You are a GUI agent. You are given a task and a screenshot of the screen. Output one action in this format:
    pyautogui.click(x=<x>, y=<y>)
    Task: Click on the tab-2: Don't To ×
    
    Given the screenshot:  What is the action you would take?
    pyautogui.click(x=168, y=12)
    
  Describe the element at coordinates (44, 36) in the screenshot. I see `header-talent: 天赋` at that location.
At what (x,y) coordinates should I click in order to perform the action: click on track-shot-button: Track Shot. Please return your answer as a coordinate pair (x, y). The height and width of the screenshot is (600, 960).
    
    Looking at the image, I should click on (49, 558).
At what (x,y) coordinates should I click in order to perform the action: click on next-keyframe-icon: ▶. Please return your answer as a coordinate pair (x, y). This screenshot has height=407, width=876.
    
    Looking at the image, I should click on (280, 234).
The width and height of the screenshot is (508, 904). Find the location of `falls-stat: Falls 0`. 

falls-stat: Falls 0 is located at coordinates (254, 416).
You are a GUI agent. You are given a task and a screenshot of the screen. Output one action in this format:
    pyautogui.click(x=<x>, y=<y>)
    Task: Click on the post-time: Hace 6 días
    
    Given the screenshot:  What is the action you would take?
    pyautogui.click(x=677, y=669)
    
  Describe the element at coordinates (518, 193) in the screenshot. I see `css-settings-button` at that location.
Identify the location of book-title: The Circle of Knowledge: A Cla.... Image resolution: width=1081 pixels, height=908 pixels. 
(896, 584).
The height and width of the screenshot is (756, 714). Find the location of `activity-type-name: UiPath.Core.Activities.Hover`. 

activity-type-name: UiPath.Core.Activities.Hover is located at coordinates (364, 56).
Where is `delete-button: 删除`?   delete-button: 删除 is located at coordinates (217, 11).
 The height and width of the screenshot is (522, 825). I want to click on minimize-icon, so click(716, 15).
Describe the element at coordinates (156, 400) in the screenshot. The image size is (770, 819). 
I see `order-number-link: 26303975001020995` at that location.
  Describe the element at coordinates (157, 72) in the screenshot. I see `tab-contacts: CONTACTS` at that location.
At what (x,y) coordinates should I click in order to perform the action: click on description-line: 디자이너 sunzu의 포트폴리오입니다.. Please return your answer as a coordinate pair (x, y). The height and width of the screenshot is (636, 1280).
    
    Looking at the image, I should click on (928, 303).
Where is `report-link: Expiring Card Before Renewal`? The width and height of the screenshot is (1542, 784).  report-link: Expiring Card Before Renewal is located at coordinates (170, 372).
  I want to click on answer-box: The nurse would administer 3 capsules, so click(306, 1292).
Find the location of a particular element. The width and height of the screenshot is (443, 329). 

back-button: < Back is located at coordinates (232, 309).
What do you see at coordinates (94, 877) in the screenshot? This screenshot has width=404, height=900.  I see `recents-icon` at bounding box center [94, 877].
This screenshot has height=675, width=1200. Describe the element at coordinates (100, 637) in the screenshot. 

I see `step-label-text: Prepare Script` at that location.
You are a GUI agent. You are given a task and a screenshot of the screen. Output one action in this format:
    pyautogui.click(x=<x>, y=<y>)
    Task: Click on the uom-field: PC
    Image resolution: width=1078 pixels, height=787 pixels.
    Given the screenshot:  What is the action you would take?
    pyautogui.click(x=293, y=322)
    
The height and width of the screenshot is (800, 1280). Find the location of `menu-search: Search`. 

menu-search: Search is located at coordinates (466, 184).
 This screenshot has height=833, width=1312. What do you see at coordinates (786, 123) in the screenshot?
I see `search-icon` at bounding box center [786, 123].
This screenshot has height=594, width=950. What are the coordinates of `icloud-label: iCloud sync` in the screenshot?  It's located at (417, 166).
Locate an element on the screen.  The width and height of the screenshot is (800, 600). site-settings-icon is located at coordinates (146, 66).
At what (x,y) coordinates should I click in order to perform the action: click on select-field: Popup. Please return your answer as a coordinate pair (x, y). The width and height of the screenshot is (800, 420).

* * * * * * *

Work item:
Reproduce the entire listing above line for line, with no changes to its wording, numbers or punctuation.

The answer:
You are a GUI agent. You are given a task and a screenshot of the screen. Output one action in this format:
    pyautogui.click(x=<x>, y=<y>)
    Task: Click on the tab-2: Don't To ×
    
    Given the screenshot:  What is the action you would take?
    pyautogui.click(x=168, y=12)
    
  Describe the element at coordinates (44, 36) in the screenshot. I see `header-talent: 天赋` at that location.
At what (x,y) coordinates should I click in order to perform the action: click on track-shot-button: Track Shot. Please return your answer as a coordinate pair (x, y). The height and width of the screenshot is (600, 960).
    
    Looking at the image, I should click on (49, 558).
At what (x,y) coordinates should I click in order to perform the action: click on next-keyframe-icon: ▶. Please return your answer as a coordinate pair (x, y). This screenshot has height=407, width=876.
    
    Looking at the image, I should click on (280, 234).
The width and height of the screenshot is (508, 904). Find the location of `falls-stat: Falls 0`. 

falls-stat: Falls 0 is located at coordinates (254, 416).
You are a GUI agent. You are given a task and a screenshot of the screen. Output one action in this format:
    pyautogui.click(x=<x>, y=<y>)
    Task: Click on the post-time: Hace 6 días
    
    Given the screenshot:  What is the action you would take?
    pyautogui.click(x=677, y=669)
    
  Describe the element at coordinates (518, 193) in the screenshot. I see `css-settings-button` at that location.
Identify the location of book-title: The Circle of Knowledge: A Cla.... Image resolution: width=1081 pixels, height=908 pixels. 
(896, 584).
The height and width of the screenshot is (756, 714). Find the location of `activity-type-name: UiPath.Core.Activities.Hover`. 

activity-type-name: UiPath.Core.Activities.Hover is located at coordinates (364, 56).
Where is `delete-button: 删除`?   delete-button: 删除 is located at coordinates (217, 11).
 The height and width of the screenshot is (522, 825). I want to click on minimize-icon, so click(716, 15).
Describe the element at coordinates (156, 400) in the screenshot. The image size is (770, 819). 
I see `order-number-link: 26303975001020995` at that location.
  Describe the element at coordinates (157, 72) in the screenshot. I see `tab-contacts: CONTACTS` at that location.
At what (x,y) coordinates should I click in order to perform the action: click on description-line: 디자이너 sunzu의 포트폴리오입니다.. Please return your answer as a coordinate pair (x, y). The height and width of the screenshot is (636, 1280).
    
    Looking at the image, I should click on (928, 303).
Where is `report-link: Expiring Card Before Renewal`? The width and height of the screenshot is (1542, 784).  report-link: Expiring Card Before Renewal is located at coordinates (170, 372).
  I want to click on answer-box: The nurse would administer 3 capsules, so click(306, 1292).
Find the location of a particular element. The width and height of the screenshot is (443, 329). 

back-button: < Back is located at coordinates (232, 309).
What do you see at coordinates (94, 877) in the screenshot? This screenshot has width=404, height=900.  I see `recents-icon` at bounding box center [94, 877].
This screenshot has height=675, width=1200. Describe the element at coordinates (100, 637) in the screenshot. 

I see `step-label-text: Prepare Script` at that location.
You are a GUI agent. You are given a task and a screenshot of the screen. Output one action in this format:
    pyautogui.click(x=<x>, y=<y>)
    Task: Click on the uom-field: PC
    Image resolution: width=1078 pixels, height=787 pixels.
    Given the screenshot:  What is the action you would take?
    pyautogui.click(x=293, y=322)
    
The height and width of the screenshot is (800, 1280). Find the location of `menu-search: Search`. 

menu-search: Search is located at coordinates (466, 184).
 This screenshot has height=833, width=1312. What do you see at coordinates (786, 123) in the screenshot?
I see `search-icon` at bounding box center [786, 123].
This screenshot has height=594, width=950. What are the coordinates of `icloud-label: iCloud sync` in the screenshot?  It's located at (417, 166).
Locate an element on the screen.  The width and height of the screenshot is (800, 600). site-settings-icon is located at coordinates (146, 66).
At what (x,y) coordinates should I click in order to perform the action: click on select-field: Popup. Please return your answer as a coordinate pair (x, y). The width and height of the screenshot is (800, 420).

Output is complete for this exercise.